Mr. Abromavicius, the former economy minister, who quit in fury over the backtracking on anticorruption efforts, said he did not believe that Mr. Poroshenko was profiting personally from the conflict in the east. But he said the president has left himself exposed by failing to deliver on promises to sell off his business assets or to set up a genuinely independent anticorruption court.

Mr. Gladkovskyi defended the secrecy and the absence of public tenders for most military equipment, including ambulances, as necessary to prevent Russia from meddling in purchases by submitting phony bids through fake companies, which he says it has done repeatedly when competitive bidding has been attempted.

 

 “Nobody is making money from the war,” he said.

Mr. Gladkovskyi said that he had withdrawn from business decisions at his auto company, Bogdan Motors, and that his only knowledge of the ambulances came from visits to the front line, where he saw his vehicles and felt proud that Bogdan was assisting the war effort.

“Corruption,” he added in an interview, “is really very serious, but it is not connected with the system I am running.”

Looming large in this system is Ukroboronprom, a sprawling state conglomerate comprising 130 defense companies and employing around 80,000 people. Dmitro Maksimov, a former employee in Ukroboronprom’s control department, said shady deals in procurement were “the essence” of the conglomerate’s operations.

He recounted how a small screwlike piece of metal purchased by Ukroboronprom for an aircraft repair factory in Lviv had skyrocketed from $50 in early 2014 to nearly $4,000 a year later, after Ukroboronprom mysteriously shifted its business to an outside supplier.

Mr. Maksimov said he had raised this and other inexplicably high prices with his superiors, but was told to drop the matter and was later fired, a dismissal he is challenging in court.

Denys Gurak, the conglomerate’s young deputy director, said he did not know about Mr. Maksimov’s complaints but acknowledged that corruption existed in the defense sector. He added that after years of systematic looting under Mr. Yanukovych — who he said set up Ukroboronprom in 2010 so as to centralize stealing — “it is a miracle we can still do anything.”

“It is a systemic problem for the whole country, not just one sector,” he said. “The system does not work, so people steal.

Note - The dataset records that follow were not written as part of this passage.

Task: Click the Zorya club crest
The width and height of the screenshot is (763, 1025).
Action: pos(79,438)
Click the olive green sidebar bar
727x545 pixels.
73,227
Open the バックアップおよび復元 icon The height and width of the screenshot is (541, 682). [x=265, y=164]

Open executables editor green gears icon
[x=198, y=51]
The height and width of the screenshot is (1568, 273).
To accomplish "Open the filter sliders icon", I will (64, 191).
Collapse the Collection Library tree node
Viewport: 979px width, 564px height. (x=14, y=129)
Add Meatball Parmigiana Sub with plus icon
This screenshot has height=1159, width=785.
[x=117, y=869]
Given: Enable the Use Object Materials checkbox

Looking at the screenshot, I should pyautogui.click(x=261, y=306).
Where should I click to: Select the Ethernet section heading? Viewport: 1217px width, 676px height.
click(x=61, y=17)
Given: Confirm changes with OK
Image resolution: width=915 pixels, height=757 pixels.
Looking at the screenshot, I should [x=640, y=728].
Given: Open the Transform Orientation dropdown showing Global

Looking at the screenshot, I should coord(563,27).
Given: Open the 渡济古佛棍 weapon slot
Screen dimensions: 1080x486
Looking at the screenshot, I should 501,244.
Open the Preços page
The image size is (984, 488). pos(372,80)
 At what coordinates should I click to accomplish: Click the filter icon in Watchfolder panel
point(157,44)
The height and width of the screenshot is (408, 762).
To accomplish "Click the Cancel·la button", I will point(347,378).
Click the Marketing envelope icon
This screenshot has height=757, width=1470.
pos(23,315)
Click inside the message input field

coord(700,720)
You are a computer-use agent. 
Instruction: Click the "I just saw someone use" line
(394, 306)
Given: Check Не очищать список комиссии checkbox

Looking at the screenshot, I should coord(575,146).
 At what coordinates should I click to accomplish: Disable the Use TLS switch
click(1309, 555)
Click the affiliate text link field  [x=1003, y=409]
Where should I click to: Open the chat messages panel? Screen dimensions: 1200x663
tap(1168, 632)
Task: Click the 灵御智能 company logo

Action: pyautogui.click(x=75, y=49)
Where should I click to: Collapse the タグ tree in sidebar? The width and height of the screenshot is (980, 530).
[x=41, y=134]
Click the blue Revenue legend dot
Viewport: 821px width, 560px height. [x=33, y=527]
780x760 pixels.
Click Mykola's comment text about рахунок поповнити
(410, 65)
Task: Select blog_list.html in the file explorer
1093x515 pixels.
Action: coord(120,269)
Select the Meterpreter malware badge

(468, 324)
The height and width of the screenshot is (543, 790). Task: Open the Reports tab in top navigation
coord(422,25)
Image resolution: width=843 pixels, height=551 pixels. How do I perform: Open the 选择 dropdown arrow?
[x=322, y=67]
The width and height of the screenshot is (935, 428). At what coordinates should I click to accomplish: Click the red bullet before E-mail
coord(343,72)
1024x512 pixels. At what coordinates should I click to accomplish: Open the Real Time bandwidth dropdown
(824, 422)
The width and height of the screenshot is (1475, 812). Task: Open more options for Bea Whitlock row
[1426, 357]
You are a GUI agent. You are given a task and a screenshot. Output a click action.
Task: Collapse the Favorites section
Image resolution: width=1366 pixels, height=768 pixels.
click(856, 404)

This is why the Soviet Union collapsed.”

He said that Ukroboronprom had itself sent 200 reports to prosecutors about corruption in its ranks but that only two of these had ended up in convictions, and suspended sentences.

The defense conglomerate last week announced, without explanation, the resignation of its director general, Roman Romanov.

Daria Kaleniuk, director of the Anticorruption Action Center, a nongovernmental group in Kiev, said that transparency and accountability are national security issues that must be addressed if Ukraine is not only to create a functioning European-style democracy, but also to hold its own on the battlefield in the east.

They would also help clarify why the military ambulances sold by Mr. Gladkovskyi’s auto company keep breaking down and why they were purchased in the first place.

A report last year by the Independent Defense Anti-Corruption Committee said that each vehicle, whose chassis is Chinese made, had cost the Ukrainian Defense Ministry $32,000, much more than an ambulance imported from China would cost, and could carry only 800 pounds, far too little for a vehicle that would need a driver, armed guards and medical staff.

Valentina Varava, a volunteer who delivers supplies to troops in the east, said the ambulances were designed for urban roads, but “in the military zone, there are no roads.”

She said that as many as 19 of the 50 vehicles so far delivered to the east were out of service. The Ministry of Defense, she added, recently decided to buy 100 more ambulances from Mr. Gladkovskyi’s auto company.